Naturally, he just ignored what I said and offered to consult on the Daily Show if we wanted.
***
LOOK: I do not mean to suggest that anyone in this piece is a monster. I am sure they are smart, innovative, and good to their families and employees. I respect success IMMENSELY and I am a capitalist.
However, I know better now than ever that wealth deranges.
It disconnects you from the world. It inflates your self-regard. It allows you to believe that four people congratulating you at your country club makes you a GODDAMN HERO OF AMERICA.
And it leads you to say things like former banker John A. Allison said in the article linked:
“Instead of an attack on the 1 percent, let’s call it an attack on the very productive.”
Because of course, you non-millionaires are not productive, and not worthy.
I know this from experience: when wealth takes hold, the brain creates a new reality in order to explain your new fortune over the poor fortunes of others.
It is not enough to say, as some of these men do, “I am wealthy, and I got some lucky advantages, but I also worked really hard and found some opportunities, and I am proud of it.”
You must instead say: “my extreme wealth proves that I DESERVE to be wealthy, because I am better.”
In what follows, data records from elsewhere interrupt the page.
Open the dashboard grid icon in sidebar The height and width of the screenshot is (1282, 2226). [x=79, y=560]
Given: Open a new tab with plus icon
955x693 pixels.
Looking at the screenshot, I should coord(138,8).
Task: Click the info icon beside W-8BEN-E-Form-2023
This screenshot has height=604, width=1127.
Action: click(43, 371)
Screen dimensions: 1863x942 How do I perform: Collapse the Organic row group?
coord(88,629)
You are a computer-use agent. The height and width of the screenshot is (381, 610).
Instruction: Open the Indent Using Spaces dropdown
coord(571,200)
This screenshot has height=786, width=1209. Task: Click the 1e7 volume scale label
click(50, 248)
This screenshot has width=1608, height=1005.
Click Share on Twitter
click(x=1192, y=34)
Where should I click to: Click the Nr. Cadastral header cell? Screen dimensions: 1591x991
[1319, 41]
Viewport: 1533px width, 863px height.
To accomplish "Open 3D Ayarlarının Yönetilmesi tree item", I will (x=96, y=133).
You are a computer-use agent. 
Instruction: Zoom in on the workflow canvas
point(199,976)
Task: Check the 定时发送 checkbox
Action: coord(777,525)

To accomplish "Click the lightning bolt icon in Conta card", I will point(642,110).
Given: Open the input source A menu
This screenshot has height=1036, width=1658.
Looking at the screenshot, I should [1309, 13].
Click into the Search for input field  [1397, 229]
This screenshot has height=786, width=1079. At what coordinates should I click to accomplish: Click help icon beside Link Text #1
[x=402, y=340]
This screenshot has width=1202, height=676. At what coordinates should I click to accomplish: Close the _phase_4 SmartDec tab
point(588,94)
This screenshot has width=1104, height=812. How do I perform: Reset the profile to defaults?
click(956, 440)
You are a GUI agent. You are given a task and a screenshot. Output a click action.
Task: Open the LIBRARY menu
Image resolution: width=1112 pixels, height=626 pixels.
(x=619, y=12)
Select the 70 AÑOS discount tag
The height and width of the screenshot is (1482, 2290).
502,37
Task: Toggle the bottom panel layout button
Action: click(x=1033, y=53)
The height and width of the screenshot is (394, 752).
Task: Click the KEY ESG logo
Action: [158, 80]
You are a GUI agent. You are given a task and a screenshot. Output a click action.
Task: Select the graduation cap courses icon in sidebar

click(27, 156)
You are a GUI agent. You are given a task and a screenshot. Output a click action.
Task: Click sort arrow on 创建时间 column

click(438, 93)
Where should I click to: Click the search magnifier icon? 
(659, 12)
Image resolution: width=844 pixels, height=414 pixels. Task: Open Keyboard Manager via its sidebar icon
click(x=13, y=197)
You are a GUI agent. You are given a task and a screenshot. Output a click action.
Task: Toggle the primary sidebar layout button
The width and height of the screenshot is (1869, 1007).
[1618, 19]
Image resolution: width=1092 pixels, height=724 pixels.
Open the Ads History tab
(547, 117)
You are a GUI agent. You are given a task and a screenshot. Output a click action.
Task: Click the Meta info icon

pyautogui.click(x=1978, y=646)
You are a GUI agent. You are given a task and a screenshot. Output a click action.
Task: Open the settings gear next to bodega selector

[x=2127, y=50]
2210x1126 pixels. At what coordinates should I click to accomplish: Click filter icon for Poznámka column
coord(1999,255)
This logical fallacy is the core of Social Darwinism, but you’d think after a while that Homo Robber Baronensis would have bred some thicker skin.
But it’s like no one around these rich and powerful men have ever called them a name or even disagreed with them!
Oh! That’s right: no one has. At least, not for a long time.
Well, some of these guys are childish, and some of them are creeps.
That is all.
AMAZING IMAGE OF ME AS A POOR DERANGED MILLIONAIRE COURTESY: THE AMAZING APE-LAD.
*This was his actual argument. It is not an argument an adult makes. It’s the actual argument that TEENAGERS make at prestigious high schools where cheating is rampant: everyone was doing it, and no teacher was stopping them. So they WERE FORCED to cheat in order to be competitive. TEENAGERS ARE NOT JOB CREATORS.